— start Listed entries —

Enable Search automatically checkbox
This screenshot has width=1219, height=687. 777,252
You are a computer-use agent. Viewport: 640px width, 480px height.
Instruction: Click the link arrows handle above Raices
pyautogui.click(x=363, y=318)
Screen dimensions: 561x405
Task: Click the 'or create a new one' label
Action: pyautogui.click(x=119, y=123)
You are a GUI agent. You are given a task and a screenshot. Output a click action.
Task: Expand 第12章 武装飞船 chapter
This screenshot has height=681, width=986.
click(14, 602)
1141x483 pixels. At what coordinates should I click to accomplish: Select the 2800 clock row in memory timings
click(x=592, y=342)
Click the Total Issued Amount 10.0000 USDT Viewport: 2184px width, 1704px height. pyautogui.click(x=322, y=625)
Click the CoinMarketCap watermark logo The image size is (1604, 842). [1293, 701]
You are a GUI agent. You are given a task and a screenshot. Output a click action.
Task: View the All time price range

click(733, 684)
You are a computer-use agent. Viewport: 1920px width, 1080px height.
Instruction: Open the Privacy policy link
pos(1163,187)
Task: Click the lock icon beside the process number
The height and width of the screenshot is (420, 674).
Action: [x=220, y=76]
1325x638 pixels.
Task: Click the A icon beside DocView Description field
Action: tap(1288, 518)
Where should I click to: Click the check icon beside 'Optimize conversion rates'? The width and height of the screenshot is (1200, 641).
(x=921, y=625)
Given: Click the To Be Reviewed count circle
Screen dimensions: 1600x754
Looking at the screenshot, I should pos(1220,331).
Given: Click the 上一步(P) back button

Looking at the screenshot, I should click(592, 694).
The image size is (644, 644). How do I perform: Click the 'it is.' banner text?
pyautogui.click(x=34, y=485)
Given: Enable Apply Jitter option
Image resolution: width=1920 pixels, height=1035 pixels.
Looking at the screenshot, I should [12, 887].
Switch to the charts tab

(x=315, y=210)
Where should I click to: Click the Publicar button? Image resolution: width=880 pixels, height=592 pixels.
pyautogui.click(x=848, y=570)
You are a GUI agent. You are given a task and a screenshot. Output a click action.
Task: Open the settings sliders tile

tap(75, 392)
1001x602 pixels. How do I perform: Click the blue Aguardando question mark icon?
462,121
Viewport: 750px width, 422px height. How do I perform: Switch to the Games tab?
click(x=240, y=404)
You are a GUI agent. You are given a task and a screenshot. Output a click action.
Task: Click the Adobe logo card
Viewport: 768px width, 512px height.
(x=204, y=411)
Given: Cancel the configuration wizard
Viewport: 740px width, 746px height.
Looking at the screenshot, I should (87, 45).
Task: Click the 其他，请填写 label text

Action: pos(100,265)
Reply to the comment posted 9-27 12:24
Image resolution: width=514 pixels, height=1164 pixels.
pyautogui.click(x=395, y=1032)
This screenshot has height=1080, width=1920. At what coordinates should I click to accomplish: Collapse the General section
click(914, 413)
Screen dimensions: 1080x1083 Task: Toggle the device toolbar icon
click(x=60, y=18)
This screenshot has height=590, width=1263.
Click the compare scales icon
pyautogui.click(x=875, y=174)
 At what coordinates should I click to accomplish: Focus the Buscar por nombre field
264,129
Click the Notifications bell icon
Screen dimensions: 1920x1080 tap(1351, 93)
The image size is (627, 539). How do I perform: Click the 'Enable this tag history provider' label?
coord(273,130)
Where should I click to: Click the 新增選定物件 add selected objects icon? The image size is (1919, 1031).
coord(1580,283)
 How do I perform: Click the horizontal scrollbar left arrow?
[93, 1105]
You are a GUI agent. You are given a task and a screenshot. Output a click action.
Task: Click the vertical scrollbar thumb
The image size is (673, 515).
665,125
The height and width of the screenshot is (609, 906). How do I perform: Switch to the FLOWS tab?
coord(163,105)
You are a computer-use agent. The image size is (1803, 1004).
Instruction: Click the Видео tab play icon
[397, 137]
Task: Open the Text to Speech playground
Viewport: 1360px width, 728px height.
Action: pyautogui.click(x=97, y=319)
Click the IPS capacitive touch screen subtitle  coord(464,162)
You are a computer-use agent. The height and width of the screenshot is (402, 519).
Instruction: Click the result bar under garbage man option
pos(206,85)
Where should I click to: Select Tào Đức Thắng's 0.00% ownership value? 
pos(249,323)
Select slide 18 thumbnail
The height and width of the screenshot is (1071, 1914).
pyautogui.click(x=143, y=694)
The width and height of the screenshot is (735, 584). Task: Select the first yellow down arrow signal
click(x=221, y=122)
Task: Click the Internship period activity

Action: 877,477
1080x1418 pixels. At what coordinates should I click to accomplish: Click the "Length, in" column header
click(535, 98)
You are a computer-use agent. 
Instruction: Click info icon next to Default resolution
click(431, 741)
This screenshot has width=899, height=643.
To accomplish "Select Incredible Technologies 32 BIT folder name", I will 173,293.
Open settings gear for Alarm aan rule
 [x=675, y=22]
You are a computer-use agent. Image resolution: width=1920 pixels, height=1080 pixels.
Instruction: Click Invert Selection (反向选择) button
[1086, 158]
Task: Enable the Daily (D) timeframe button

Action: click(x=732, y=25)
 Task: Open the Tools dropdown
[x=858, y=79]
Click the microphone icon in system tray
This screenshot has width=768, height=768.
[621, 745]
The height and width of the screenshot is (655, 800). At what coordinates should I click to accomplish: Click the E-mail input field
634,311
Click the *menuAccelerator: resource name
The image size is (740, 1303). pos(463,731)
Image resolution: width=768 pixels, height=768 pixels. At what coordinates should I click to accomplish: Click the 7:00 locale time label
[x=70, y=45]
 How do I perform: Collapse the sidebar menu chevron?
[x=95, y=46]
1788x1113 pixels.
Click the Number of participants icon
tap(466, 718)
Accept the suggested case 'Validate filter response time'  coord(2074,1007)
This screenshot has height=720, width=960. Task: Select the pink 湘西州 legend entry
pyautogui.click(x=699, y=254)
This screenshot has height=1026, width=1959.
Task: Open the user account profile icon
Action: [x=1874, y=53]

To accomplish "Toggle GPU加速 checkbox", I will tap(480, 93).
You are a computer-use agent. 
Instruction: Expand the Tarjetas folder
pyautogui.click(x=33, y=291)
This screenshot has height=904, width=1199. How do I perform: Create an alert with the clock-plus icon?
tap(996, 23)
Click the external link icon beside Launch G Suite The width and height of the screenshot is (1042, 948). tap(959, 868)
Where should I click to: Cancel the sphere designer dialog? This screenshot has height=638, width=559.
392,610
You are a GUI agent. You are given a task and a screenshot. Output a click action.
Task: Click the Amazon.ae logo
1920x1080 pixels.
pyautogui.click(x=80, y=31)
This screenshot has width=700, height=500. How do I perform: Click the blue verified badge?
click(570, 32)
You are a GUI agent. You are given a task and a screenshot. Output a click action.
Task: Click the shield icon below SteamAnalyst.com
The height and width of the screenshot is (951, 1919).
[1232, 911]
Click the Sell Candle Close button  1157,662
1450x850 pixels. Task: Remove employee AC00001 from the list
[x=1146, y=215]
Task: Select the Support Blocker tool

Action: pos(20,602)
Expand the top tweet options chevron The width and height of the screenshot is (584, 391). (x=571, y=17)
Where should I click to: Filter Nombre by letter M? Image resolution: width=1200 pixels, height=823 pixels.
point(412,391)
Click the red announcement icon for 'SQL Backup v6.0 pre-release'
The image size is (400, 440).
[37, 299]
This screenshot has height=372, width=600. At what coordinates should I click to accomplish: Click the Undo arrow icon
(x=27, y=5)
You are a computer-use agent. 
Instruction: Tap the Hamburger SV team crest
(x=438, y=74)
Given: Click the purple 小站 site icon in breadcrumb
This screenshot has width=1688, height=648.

— end Listed entries —

• **Exercise details**
Copy every item above line for line, with no changes.

• **Exercise answer**
Enable Search automatically checkbox
This screenshot has width=1219, height=687. 777,252
You are a computer-use agent. Viewport: 640px width, 480px height.
Instruction: Click the link arrows handle above Raices
pyautogui.click(x=363, y=318)
Screen dimensions: 561x405
Task: Click the 'or create a new one' label
Action: pyautogui.click(x=119, y=123)
You are a GUI agent. You are given a task and a screenshot. Output a click action.
Task: Expand 第12章 武装飞船 chapter
This screenshot has height=681, width=986.
click(14, 602)
1141x483 pixels. At what coordinates should I click to accomplish: Select the 2800 clock row in memory timings
click(x=592, y=342)
Click the Total Issued Amount 10.0000 USDT Viewport: 2184px width, 1704px height. pyautogui.click(x=322, y=625)
Click the CoinMarketCap watermark logo The image size is (1604, 842). [1293, 701]
You are a GUI agent. You are given a task and a screenshot. Output a click action.
Task: View the All time price range

click(733, 684)
You are a computer-use agent. Viewport: 1920px width, 1080px height.
Instruction: Open the Privacy policy link
pos(1163,187)
Task: Click the lock icon beside the process number
The height and width of the screenshot is (420, 674).
Action: [x=220, y=76]
1325x638 pixels.
Task: Click the A icon beside DocView Description field
Action: tap(1288, 518)
Where should I click to: Click the check icon beside 'Optimize conversion rates'? The width and height of the screenshot is (1200, 641).
(x=921, y=625)
Given: Click the To Be Reviewed count circle
Screen dimensions: 1600x754
Looking at the screenshot, I should pos(1220,331).
Given: Click the 上一步(P) back button

Looking at the screenshot, I should click(592, 694).
The image size is (644, 644). How do I perform: Click the 'it is.' banner text?
pyautogui.click(x=34, y=485)
Given: Enable Apply Jitter option
Image resolution: width=1920 pixels, height=1035 pixels.
Looking at the screenshot, I should [12, 887].
Switch to the charts tab

(x=315, y=210)
Where should I click to: Click the Publicar button? Image resolution: width=880 pixels, height=592 pixels.
pyautogui.click(x=848, y=570)
You are a GUI agent. You are given a task and a screenshot. Output a click action.
Task: Open the settings sliders tile

tap(75, 392)
1001x602 pixels. How do I perform: Click the blue Aguardando question mark icon?
462,121
Viewport: 750px width, 422px height. How do I perform: Switch to the Games tab?
click(x=240, y=404)
You are a GUI agent. You are given a task and a screenshot. Output a click action.
Task: Click the Adobe logo card
Viewport: 768px width, 512px height.
(x=204, y=411)
Given: Cancel the configuration wizard
Viewport: 740px width, 746px height.
Looking at the screenshot, I should (87, 45).
Task: Click the 其他，请填写 label text

Action: pos(100,265)
Reply to the comment posted 9-27 12:24
Image resolution: width=514 pixels, height=1164 pixels.
pyautogui.click(x=395, y=1032)
This screenshot has height=1080, width=1920. At what coordinates should I click to accomplish: Collapse the General section
click(914, 413)
Screen dimensions: 1080x1083 Task: Toggle the device toolbar icon
click(x=60, y=18)
This screenshot has height=590, width=1263.
Click the compare scales icon
pyautogui.click(x=875, y=174)
 At what coordinates should I click to accomplish: Focus the Buscar por nombre field
264,129
Click the Notifications bell icon
Screen dimensions: 1920x1080 tap(1351, 93)
The image size is (627, 539). How do I perform: Click the 'Enable this tag history provider' label?
coord(273,130)
Where should I click to: Click the 新增選定物件 add selected objects icon? The image size is (1919, 1031).
coord(1580,283)
 How do I perform: Click the horizontal scrollbar left arrow?
[93, 1105]
You are a GUI agent. You are given a task and a screenshot. Output a click action.
Task: Click the vertical scrollbar thumb
The image size is (673, 515).
665,125
The height and width of the screenshot is (609, 906). How do I perform: Switch to the FLOWS tab?
coord(163,105)
You are a computer-use agent. The image size is (1803, 1004).
Instruction: Click the Видео tab play icon
[397, 137]
Task: Open the Text to Speech playground
Viewport: 1360px width, 728px height.
Action: pyautogui.click(x=97, y=319)
Click the IPS capacitive touch screen subtitle  coord(464,162)
You are a computer-use agent. The height and width of the screenshot is (402, 519).
Instruction: Click the result bar under garbage man option
pos(206,85)
Where should I click to: Select Tào Đức Thắng's 0.00% ownership value? 
pos(249,323)
Select slide 18 thumbnail
The height and width of the screenshot is (1071, 1914).
pyautogui.click(x=143, y=694)
The width and height of the screenshot is (735, 584). Task: Select the first yellow down arrow signal
click(x=221, y=122)
Task: Click the Internship period activity

Action: 877,477
1080x1418 pixels. At what coordinates should I click to accomplish: Click the "Length, in" column header
click(535, 98)
You are a computer-use agent. 
Instruction: Click info icon next to Default resolution
click(431, 741)
This screenshot has width=899, height=643.
To accomplish "Select Incredible Technologies 32 BIT folder name", I will 173,293.
Open settings gear for Alarm aan rule
 [x=675, y=22]
You are a computer-use agent. Image resolution: width=1920 pixels, height=1080 pixels.
Instruction: Click Invert Selection (反向选择) button
[1086, 158]
Task: Enable the Daily (D) timeframe button

Action: click(x=732, y=25)
 Task: Open the Tools dropdown
[x=858, y=79]
Click the microphone icon in system tray
This screenshot has width=768, height=768.
[621, 745]
The height and width of the screenshot is (655, 800). At what coordinates should I click to accomplish: Click the E-mail input field
634,311
Click the *menuAccelerator: resource name
The image size is (740, 1303). pos(463,731)
Image resolution: width=768 pixels, height=768 pixels. At what coordinates should I click to accomplish: Click the 7:00 locale time label
[x=70, y=45]
 How do I perform: Collapse the sidebar menu chevron?
[x=95, y=46]
1788x1113 pixels.
Click the Number of participants icon
tap(466, 718)
Accept the suggested case 'Validate filter response time'  coord(2074,1007)
This screenshot has height=720, width=960. Task: Select the pink 湘西州 legend entry
pyautogui.click(x=699, y=254)
This screenshot has height=1026, width=1959.
Task: Open the user account profile icon
Action: [x=1874, y=53]

To accomplish "Toggle GPU加速 checkbox", I will tap(480, 93).
You are a computer-use agent. 
Instruction: Expand the Tarjetas folder
pyautogui.click(x=33, y=291)
This screenshot has height=904, width=1199. How do I perform: Create an alert with the clock-plus icon?
tap(996, 23)
Click the external link icon beside Launch G Suite The width and height of the screenshot is (1042, 948). tap(959, 868)
Where should I click to: Cancel the sphere designer dialog? This screenshot has height=638, width=559.
392,610
You are a GUI agent. You are given a task and a screenshot. Output a click action.
Task: Click the Amazon.ae logo
1920x1080 pixels.
pyautogui.click(x=80, y=31)
This screenshot has width=700, height=500. How do I perform: Click the blue verified badge?
click(570, 32)
You are a GUI agent. You are given a task and a screenshot. Output a click action.
Task: Click the shield icon below SteamAnalyst.com
The height and width of the screenshot is (951, 1919).
[1232, 911]
Click the Sell Candle Close button  1157,662
1450x850 pixels. Task: Remove employee AC00001 from the list
[x=1146, y=215]
Task: Select the Support Blocker tool

Action: pos(20,602)
Expand the top tweet options chevron The width and height of the screenshot is (584, 391). (x=571, y=17)
Where should I click to: Filter Nombre by letter M? Image resolution: width=1200 pixels, height=823 pixels.
point(412,391)
Click the red announcement icon for 'SQL Backup v6.0 pre-release'
The image size is (400, 440).
[37, 299]
This screenshot has height=372, width=600. At what coordinates should I click to accomplish: Click the Undo arrow icon
(x=27, y=5)
You are a computer-use agent. 
Instruction: Tap the Hamburger SV team crest
(x=438, y=74)
Given: Click the purple 小站 site icon in breadcrumb
This screenshot has width=1688, height=648.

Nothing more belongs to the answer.